Je me suis retrouvée fin octobre pour six jours à Saint-Jacques de Compostelle, petite ville de Galice dont j’étais tombée amoureuse en 2014. Le charme a à nouveau agi et j’ai passé un excellent moment. Il faisait plus frais, entre 18 et 20°, même pluvieux un jour, l’automne s’annonçant à grands pas. Des rivières d’eau se sont écoulés sur le sol de la grande tente des concerts le samedi soir. J’y ai retrouvé des habitudes, boire de l’excellent vin blanc, manger du poulpe, prendre le bus vers la Cidade da Cultura, me promener entre les divers concerts du soir, parler avec plein de monde; j’en ai créé de nouvelles: manger du bœuf galicien, me promener plus loin que le centre historique, choisir des vermouths à ramener… J’ai rigolé comme une idiote après avoir un peu trop bu, j’ai adoré mes conversations, je me suis sentie très bien malgré une fatigue extrême (j’ai peu dormi). Ces six jours ont surtout été marqués par des rencontres enthousiasmantes et la confirmation de certaines amitiés. J’en suis revenue sur mon petit nuage, satisfaite de mon séjour et prête, après ces jours d’intense communication, à reprendre mon rythme bien plus casanier.

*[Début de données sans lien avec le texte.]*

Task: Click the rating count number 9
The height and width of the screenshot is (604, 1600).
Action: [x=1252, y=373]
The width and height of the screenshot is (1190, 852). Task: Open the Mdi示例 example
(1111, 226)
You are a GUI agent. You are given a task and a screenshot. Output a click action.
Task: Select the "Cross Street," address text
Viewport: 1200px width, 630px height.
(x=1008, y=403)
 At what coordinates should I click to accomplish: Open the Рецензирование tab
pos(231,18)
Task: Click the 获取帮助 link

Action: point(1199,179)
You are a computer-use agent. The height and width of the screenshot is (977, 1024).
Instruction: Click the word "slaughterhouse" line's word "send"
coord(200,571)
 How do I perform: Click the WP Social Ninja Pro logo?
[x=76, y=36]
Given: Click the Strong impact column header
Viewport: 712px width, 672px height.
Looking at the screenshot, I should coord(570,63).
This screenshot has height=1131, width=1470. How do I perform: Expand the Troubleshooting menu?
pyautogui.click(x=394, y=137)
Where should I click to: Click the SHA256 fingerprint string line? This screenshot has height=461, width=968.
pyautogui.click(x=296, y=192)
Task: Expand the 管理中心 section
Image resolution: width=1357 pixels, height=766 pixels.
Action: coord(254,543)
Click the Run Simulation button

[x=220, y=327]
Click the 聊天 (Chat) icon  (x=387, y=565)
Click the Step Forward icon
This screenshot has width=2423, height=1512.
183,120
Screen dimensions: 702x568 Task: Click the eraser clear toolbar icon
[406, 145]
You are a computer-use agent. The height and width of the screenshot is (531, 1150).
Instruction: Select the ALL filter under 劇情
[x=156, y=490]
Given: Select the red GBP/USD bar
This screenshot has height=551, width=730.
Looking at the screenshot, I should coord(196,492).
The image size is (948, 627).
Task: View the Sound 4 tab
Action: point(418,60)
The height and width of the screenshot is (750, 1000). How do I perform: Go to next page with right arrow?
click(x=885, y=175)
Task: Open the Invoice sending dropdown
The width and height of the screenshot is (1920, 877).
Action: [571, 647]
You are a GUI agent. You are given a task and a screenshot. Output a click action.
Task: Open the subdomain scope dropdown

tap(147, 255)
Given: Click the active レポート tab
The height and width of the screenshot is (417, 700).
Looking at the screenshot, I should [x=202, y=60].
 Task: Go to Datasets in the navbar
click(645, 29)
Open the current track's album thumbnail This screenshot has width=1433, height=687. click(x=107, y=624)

Deux jours à Paris: des expos, des jardins, des thés

Mon escapade à Paris a été centrée autour de deux thèmes: l’underground américain et les jardins. J’ai commencé mes visites par l’expo sur le Velvet Underground à la Philharmonie de Paris, ce qui m’a permis par la même occasion d’admirer ce bâtiment très “pailleté” aux formes très organiques. Un jeudi matin, il n’y avait pas trop de monde, ce qui m’a permis de profiter des nombreux artefacts proposés: superbes photos, pochettes de disques, affiches, pamphlets en tous genres et surtout de nombreux films et extraits musicaux qui s’écoutent grâce au casque fourni à l’entrée. C’est toute l’histoire du Velvet Underground qui est contée mais aussi de l’underground new-yorkais. Andy Warhol est évidemment présent mais il ne domine pas l’expo, il y a bien d’autres sujets abordés. Un voyage sonore et visuel très intéressant.

Après une pause lecture en bord de Seine, sous un saule, rendez-vous avec Kleo et Shermane à l’Institut du Monde Arabe pour l’expo Jardins d’Orient. Une première partie plus technique montre l’évolution de l’irrigation, une seconde montre les jardins, les objets qui l’occupent et les œuvres inspirées par ceux-ci, partant de l’Afrique du Nord à l’Inde des Moghols. J’ai été un peu déçue, je m’attendais à plus de photos des jardins, à des explications plus poussées (et à moins de monde). L’intérêt de l’exposition vient de l’installation d’un jardin oriental dans la cour du musée mais je n’y ai pas retrouvé le charme des jardins de l’Alhambra l’Alcazar (merci Malena !) à Séville (par exemple (les seuls jardins d’Orient que j’ai visité en fait) (l’avis de Kleo). Une glace, une citronnade, et nous voilà reparties, Shermane et moi, vers le jardin suivant.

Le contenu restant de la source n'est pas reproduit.